Cabañas Copal is one of three “sister” resorts strung along the beach. The restaurant, spa, rental, and transportation services of all three are available to spa guests. Each sister has her own well-honed, vertically integrated personality. Next door there is the vivacious Azulik: “Adult” says the brochure and you can’t see inside their gates; then there is, Zahra, dowdy but serviceable, with a nice little cove and electricity til 11 pm. By comparison, Cabañas Copal is the coltish sister: as tangy a surprise as a fresh-off-the-tree mango.

Undoubtedly, even Paradise has logistical glitches.
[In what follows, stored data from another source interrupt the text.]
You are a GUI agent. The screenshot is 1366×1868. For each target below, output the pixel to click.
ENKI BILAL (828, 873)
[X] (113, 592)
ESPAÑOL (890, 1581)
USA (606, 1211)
Although the paths are dreamily candle lined at night, it’s easier to avoid garroting yourself with a hammock or mashing an anole if you’ve remembered to bring a flashlight; and, in the morning as the sun comes thundering up, it may take a while for shower water to arrive, but, hey, relax, you’re only a few slow-motion, hair-swinging lopes from the Caribbean Ocean. The water’ll come. Everything’s fine at Cabañas Copal.

High season rates: Sea view casitas for two with bath from $75 to $150; Sea view for four $85; Garden view $60; Sand floor and shared bath in the palms $35.